Problem:
Once you reach the line containing "Open the ShopQuotes list link" in the data below, restate each line word for word up to and including the one containing "You are a computer-use agent. Viewport: 420px".

Excerpted data:

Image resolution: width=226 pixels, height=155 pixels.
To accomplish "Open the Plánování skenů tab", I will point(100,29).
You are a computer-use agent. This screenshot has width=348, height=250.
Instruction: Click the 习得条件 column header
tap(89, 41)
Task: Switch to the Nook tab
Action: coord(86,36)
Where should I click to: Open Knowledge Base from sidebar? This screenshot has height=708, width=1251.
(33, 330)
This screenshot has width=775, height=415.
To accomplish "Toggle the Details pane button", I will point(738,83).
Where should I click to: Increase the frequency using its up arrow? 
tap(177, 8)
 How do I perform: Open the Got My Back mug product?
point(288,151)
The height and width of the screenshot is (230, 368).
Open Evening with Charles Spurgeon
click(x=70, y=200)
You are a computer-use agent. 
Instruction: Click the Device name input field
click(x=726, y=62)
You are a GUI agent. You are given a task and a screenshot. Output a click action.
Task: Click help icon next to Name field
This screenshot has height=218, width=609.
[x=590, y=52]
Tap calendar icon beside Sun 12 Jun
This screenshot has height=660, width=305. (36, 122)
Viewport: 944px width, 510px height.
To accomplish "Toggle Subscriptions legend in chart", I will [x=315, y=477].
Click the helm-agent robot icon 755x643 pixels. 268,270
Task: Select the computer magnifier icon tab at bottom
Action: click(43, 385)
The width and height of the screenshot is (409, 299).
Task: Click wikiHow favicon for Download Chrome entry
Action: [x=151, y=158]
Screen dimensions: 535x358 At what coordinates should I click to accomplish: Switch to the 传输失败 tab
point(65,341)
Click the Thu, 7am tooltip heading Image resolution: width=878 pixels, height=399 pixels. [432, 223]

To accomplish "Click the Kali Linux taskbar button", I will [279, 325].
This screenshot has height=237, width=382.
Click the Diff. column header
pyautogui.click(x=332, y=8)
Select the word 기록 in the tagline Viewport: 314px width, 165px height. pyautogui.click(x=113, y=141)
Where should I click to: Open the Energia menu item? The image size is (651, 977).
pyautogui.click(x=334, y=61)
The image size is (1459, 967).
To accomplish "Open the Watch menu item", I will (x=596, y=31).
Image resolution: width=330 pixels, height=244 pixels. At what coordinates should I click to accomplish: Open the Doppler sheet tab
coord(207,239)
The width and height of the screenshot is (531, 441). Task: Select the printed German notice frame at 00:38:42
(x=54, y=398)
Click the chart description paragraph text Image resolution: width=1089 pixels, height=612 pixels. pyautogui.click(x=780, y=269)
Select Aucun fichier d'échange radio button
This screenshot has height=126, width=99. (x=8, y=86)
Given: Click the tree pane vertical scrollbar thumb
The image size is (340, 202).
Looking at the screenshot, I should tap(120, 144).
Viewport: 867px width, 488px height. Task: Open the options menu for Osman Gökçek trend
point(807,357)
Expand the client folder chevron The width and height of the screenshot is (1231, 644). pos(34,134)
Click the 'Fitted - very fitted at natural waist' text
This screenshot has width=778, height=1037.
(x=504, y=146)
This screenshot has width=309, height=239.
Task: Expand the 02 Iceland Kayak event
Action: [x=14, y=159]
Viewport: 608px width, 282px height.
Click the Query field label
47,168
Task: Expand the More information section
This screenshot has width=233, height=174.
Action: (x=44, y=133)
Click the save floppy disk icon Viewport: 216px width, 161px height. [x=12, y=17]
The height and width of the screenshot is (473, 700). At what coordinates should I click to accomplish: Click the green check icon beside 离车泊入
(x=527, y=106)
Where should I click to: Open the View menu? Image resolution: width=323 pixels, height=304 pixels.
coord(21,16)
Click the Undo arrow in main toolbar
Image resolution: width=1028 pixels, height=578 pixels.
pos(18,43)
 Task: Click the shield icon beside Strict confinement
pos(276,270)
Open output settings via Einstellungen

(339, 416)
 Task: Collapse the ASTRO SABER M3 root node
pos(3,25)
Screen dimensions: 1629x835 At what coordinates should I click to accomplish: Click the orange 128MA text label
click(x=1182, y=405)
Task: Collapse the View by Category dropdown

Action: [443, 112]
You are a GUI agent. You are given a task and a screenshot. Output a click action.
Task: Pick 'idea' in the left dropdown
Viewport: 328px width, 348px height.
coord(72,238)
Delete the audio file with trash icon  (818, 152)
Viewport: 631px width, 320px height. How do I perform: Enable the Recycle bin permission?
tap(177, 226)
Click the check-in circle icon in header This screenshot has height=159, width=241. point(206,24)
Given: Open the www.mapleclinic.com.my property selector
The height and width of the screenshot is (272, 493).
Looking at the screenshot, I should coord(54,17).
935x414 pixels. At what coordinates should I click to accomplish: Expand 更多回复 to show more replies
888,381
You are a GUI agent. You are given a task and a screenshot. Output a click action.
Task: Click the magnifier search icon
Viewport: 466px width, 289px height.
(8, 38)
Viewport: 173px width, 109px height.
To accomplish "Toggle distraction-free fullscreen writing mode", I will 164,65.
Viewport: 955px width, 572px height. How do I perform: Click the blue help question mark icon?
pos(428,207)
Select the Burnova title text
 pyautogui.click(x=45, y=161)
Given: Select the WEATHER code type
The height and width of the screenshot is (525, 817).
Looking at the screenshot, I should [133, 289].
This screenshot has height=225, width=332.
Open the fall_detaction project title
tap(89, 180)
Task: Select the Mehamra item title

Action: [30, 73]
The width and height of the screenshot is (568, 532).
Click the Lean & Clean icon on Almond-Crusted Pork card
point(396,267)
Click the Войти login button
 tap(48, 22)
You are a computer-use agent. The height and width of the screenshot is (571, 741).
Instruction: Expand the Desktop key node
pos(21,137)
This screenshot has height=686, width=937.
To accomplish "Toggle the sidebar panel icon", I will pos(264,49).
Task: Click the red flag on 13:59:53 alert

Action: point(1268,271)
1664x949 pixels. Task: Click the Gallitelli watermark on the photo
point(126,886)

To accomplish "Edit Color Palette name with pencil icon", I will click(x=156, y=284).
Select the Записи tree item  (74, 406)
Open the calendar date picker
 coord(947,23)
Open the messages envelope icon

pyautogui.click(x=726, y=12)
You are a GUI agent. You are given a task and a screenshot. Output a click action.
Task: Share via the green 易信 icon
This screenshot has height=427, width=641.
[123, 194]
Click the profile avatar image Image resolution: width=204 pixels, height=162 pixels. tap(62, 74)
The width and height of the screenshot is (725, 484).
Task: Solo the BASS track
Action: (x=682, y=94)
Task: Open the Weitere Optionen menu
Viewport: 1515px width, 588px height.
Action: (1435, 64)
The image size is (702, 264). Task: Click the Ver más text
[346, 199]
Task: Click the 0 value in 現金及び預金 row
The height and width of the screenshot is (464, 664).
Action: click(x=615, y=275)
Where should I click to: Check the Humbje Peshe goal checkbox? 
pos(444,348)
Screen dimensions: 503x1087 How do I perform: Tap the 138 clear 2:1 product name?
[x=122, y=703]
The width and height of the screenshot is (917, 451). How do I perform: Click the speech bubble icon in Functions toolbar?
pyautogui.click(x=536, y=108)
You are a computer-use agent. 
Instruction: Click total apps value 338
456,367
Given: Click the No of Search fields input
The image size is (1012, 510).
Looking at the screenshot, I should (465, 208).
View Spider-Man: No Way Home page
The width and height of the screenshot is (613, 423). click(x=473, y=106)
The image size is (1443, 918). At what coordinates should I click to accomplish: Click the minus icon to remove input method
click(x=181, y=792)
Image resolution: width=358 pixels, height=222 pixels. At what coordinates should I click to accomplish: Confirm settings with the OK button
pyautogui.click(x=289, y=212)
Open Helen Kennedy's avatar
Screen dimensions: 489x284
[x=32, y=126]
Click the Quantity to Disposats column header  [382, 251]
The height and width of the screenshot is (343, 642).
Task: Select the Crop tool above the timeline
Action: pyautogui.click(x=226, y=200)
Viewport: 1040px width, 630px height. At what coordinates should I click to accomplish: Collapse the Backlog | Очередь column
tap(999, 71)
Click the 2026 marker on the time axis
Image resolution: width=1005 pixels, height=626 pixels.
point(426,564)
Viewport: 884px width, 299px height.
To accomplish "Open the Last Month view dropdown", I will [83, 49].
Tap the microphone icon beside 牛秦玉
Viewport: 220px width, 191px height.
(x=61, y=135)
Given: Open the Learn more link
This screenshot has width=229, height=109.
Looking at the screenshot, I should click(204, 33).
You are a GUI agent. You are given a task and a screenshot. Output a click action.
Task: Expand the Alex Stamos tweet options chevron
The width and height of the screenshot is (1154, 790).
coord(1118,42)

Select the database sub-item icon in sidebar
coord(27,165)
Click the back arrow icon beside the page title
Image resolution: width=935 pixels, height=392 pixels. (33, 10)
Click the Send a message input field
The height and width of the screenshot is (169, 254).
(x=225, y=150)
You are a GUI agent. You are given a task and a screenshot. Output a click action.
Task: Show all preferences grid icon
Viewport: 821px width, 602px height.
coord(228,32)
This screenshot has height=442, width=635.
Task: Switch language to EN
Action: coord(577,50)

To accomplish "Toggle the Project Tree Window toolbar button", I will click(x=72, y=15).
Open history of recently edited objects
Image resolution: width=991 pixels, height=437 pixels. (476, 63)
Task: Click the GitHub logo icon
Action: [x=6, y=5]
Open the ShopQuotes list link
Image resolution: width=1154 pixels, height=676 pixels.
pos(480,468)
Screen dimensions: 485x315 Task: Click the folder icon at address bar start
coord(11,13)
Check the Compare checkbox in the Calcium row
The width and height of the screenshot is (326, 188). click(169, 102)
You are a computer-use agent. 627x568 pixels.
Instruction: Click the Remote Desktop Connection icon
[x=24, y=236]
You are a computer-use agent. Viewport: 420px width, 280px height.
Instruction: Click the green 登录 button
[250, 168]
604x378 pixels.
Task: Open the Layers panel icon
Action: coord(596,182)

Answer below:
Open the ShopQuotes list link
Image resolution: width=1154 pixels, height=676 pixels.
pos(480,468)
Screen dimensions: 485x315 Task: Click the folder icon at address bar start
coord(11,13)
Check the Compare checkbox in the Calcium row
The width and height of the screenshot is (326, 188). click(169, 102)
You are a computer-use agent. 627x568 pixels.
Instruction: Click the Remote Desktop Connection icon
[x=24, y=236]
You are a computer-use agent. Viewport: 420px width, 280px height.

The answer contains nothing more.